State appraiser board’s poor miscalculation
Tribune Editorial
Arizona home buyers and property speculators are fortunate the state Board of Appraisers did something against their interests while the Legislature is still in session, so lawmakers can act immediately to put a stop to it.

The Board of Appraisers is going after Zillow.com, a year-old Web site that offers free estimates of market values for an estimated 70 million houses across the country. The state agency contends the site is offering property appraisals without an Arizona license, and has ordered it to remove these “zestimates” or face formal sanctions and a possible lawsuit.

But Zillow.com makes no claim that its estimates are based on actual visits to individual properties or research of their histories. Instead, the Web site gathers sale details about other homes in the same neighborhood that have recently changed hands, government tax valuations and other publicly available information, and then provides a rough prediction about a house’s value under current market conditions.

Basically, the Web site does the same research and guessing that home buyers and sellers could perform on their own, if they devoted the time and energy to do so. Of course, consumers should be cautious in relying on such Web sites precisely because even the best guesses usually will come from statistical calculations, not from first-hand knowledge of the local market or the specific property involved.

Still, instead of somehow being a threat to the public, such Web sites can be an independent, unbias source of information.
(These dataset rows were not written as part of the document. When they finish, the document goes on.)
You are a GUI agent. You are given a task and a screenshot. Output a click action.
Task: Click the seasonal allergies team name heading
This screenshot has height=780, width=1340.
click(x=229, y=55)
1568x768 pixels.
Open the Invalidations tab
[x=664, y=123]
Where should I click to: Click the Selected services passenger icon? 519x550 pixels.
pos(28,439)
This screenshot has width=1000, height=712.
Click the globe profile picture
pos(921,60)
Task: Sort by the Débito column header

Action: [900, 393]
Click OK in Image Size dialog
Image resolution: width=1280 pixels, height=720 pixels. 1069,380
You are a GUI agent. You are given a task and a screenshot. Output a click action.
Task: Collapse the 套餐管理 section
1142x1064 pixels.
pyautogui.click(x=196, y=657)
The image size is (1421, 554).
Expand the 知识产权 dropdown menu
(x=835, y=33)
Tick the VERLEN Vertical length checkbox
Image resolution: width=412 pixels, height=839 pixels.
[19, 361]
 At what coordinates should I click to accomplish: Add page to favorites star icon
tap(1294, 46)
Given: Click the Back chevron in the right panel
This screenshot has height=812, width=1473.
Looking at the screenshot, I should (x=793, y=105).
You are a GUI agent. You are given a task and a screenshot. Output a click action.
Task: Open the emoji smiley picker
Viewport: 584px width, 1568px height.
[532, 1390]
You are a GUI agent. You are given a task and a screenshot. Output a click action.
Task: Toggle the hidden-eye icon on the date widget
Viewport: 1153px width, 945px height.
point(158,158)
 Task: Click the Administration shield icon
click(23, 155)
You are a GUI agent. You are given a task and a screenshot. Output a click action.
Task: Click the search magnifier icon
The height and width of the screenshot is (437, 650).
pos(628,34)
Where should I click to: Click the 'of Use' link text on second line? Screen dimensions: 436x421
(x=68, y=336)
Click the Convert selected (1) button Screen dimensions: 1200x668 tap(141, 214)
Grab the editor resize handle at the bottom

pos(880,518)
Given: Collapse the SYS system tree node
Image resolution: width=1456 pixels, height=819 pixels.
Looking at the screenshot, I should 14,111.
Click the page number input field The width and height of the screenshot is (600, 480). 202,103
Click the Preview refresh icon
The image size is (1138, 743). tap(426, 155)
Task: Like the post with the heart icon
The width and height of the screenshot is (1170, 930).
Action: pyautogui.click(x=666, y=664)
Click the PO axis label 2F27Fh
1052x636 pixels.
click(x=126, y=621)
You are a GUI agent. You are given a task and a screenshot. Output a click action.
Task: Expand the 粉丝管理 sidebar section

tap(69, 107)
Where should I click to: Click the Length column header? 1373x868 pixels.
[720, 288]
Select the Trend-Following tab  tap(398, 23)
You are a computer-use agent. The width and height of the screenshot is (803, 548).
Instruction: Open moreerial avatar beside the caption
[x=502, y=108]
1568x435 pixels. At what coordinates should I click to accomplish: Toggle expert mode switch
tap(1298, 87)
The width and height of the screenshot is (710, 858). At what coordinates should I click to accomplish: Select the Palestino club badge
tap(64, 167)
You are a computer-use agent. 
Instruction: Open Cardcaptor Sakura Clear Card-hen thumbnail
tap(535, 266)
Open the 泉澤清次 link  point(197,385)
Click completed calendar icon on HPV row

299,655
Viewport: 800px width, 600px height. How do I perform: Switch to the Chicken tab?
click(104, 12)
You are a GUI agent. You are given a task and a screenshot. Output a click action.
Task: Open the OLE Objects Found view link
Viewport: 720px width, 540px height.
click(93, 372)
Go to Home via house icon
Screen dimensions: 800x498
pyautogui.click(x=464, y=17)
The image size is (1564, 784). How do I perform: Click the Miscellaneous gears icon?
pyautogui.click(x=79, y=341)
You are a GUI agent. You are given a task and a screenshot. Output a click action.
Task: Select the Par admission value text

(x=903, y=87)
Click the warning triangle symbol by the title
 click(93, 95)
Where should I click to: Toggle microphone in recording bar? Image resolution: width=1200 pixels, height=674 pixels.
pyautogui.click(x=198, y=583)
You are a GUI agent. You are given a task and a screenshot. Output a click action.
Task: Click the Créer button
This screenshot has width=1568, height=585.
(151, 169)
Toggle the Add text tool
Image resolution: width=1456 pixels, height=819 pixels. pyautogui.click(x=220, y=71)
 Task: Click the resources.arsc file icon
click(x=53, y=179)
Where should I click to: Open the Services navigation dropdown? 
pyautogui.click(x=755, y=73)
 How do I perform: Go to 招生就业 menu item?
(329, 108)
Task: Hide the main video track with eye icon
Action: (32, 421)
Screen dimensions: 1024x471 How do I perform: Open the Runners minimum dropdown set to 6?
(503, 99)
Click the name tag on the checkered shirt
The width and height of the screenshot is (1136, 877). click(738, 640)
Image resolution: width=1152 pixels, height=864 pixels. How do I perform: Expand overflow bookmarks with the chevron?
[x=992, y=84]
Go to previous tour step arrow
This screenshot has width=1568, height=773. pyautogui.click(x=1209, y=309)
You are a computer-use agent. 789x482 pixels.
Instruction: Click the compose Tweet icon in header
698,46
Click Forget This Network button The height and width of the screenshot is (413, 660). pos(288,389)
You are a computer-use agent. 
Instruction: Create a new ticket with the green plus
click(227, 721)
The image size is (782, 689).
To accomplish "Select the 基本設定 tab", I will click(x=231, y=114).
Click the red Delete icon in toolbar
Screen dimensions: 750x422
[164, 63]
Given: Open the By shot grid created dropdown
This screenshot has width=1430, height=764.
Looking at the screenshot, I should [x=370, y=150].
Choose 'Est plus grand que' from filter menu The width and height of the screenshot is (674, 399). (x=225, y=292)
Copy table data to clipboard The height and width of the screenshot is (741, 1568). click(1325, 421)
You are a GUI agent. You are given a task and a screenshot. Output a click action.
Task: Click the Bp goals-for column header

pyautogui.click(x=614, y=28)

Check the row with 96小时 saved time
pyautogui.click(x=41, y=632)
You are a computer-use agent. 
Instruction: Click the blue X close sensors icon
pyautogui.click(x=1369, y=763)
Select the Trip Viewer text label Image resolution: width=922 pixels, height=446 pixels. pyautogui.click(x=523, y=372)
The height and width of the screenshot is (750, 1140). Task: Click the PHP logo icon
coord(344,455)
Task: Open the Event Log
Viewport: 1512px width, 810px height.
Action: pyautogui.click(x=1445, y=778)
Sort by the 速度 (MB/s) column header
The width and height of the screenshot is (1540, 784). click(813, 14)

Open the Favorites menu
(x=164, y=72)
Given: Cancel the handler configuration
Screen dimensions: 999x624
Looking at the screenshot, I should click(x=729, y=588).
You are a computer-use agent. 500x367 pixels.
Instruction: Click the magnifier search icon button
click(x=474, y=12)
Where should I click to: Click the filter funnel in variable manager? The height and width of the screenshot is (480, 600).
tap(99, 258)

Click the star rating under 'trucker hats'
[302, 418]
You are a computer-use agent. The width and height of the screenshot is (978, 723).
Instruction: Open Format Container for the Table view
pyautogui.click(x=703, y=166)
If an appraiser’s work varies wildly from such projections, then buyers, sellers and mortgage leaders could be alerted to a possible mistake or to a need for a second opinion.

Given recent reports about widespread mortgage fraud and foreclosures resulting from inflated purchase appraisals, the state Board of Appraisers should be working to increase the amount of information available to consumers rather than shuttering potential sources of knowledge.

At least the Legislature appears to see the wisdom of this. On Monday, Rep. Michele Reagan, R-Scottsdale, introduced an amendment to SB1291 that was endorsed by her House colleagues to protect free opinions about property values as long as the provider doesn’t claim or imply that they are formal appraisals.

Putting Reagan’s amendment into law would be a nice endorsement of free speech and the consumer’s right to multiple sources of information.

Re: Mortgage fraud?

"If an appraiser’s work varies wildly from such projections, then buyers, sellers and mortgage leaders could be alerted to a possible mistake or to a need for a second opinion"


This gentlemen is the birthplace of lender pressure and subsequent value shopping.

Re: Mortgage fraud?

Arizona State Senate Bill 1291, as amended to assure the legality of consumer-oriented Automated Valuation Models such as that used by Zillow.com, passed the Arizona House on 4-30-2007 by a vote of 52-3, with five members not voting. The bill is in front at the Senate Level now.

The amendments include language that exempts AVMs from appraisal licensing requirements under the stipulation that estimates/valuations are provided at no cost and are not called appraisals.